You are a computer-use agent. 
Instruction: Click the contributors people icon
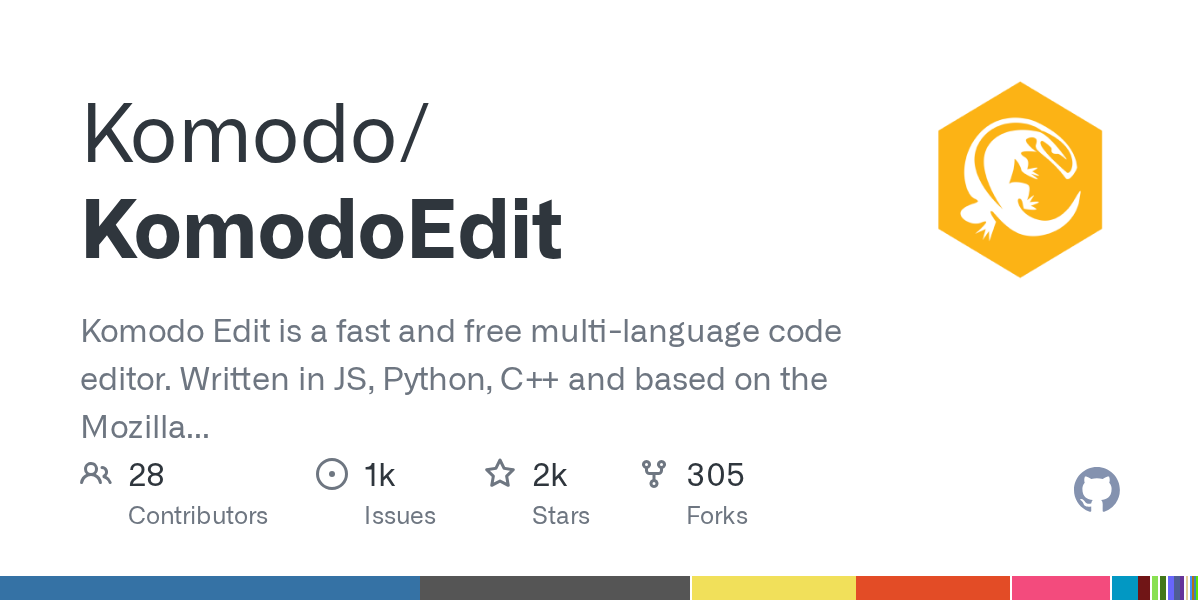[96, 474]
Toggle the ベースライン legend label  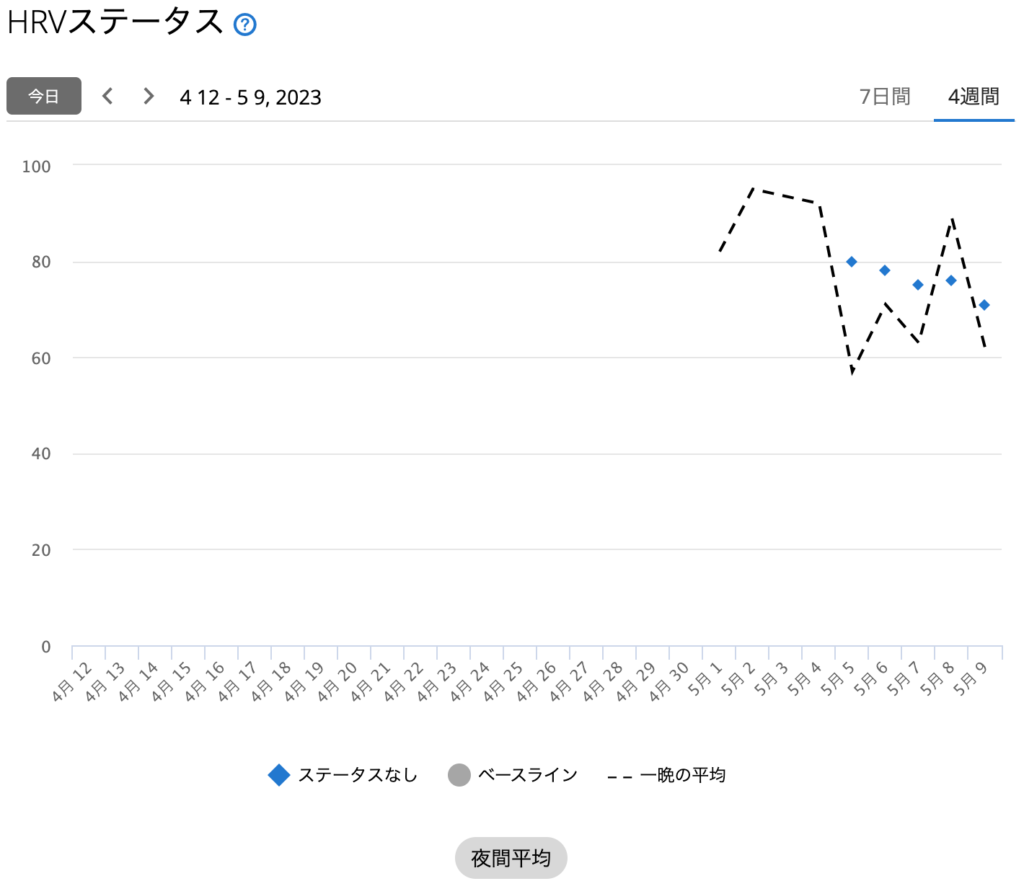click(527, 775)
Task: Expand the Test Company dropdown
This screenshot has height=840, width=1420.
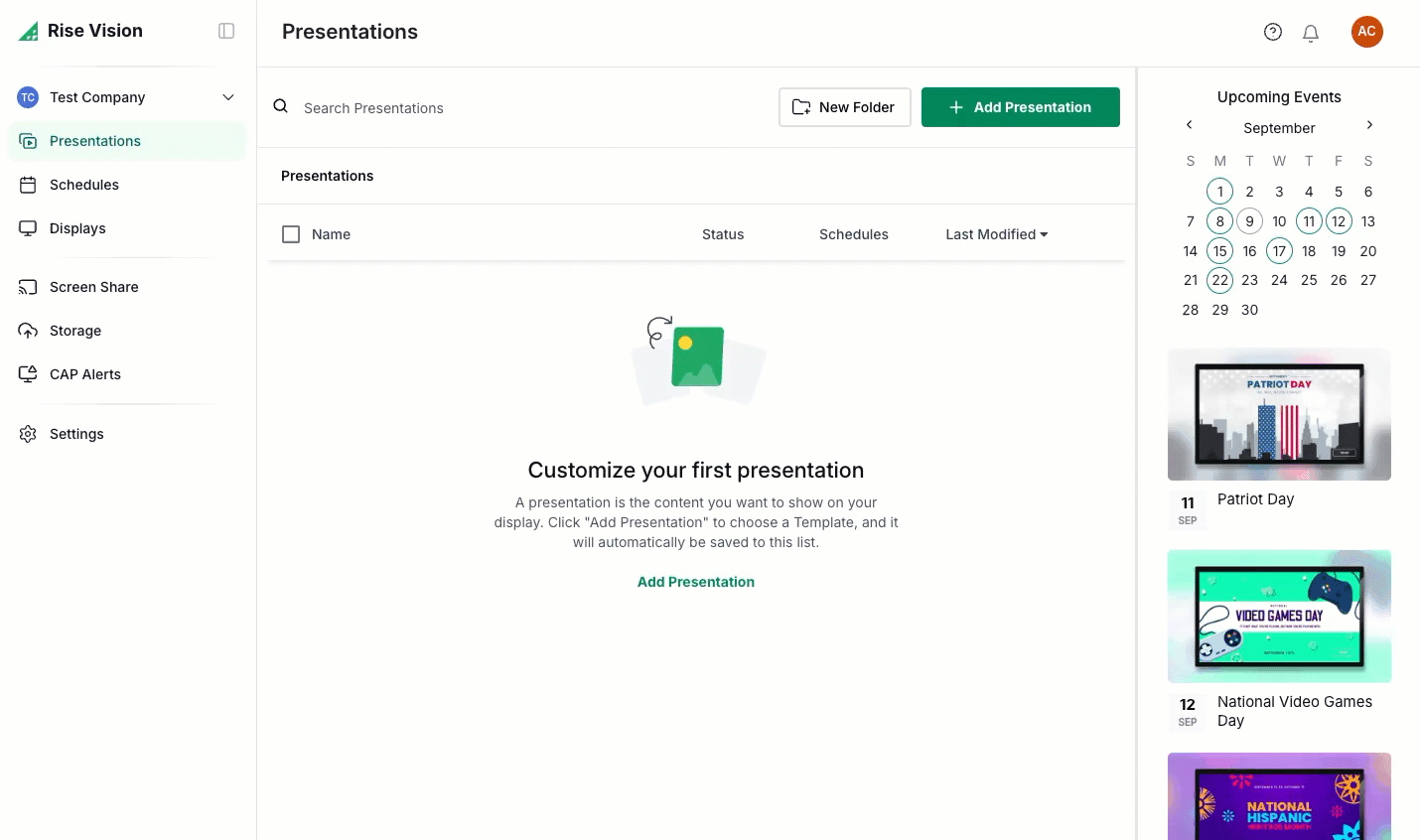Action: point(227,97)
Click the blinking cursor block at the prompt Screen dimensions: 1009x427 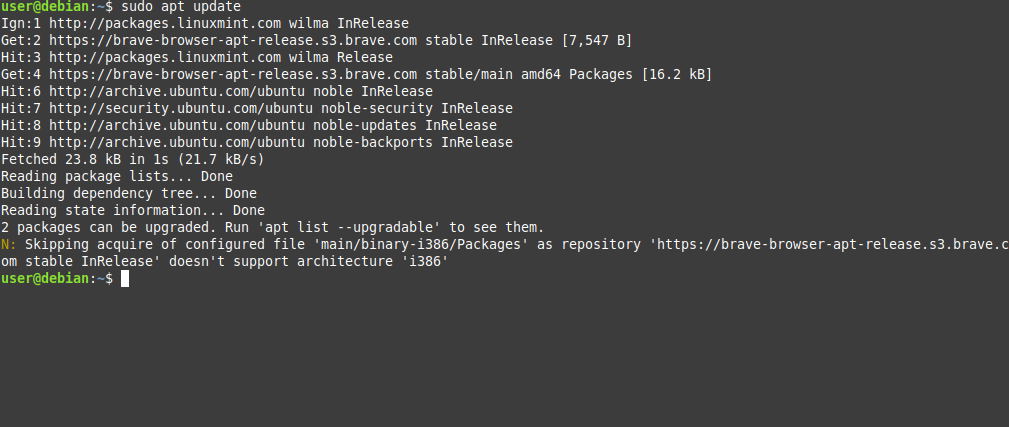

==*==

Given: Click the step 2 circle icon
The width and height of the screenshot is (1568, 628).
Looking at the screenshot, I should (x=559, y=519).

==*==

* _ASSIGNED TASK_
Skip every picture, and restate word for word only the lines above from the line containing "Task: Expand the Test Company dropdown" to the line containing "Click the blinking", both of them included.

* _COMPLETED TASK_
Task: Expand the Test Company dropdown
This screenshot has height=840, width=1420.
Action: point(227,97)
Click the blinking cursor block at the prompt Screen dimensions: 1009x427 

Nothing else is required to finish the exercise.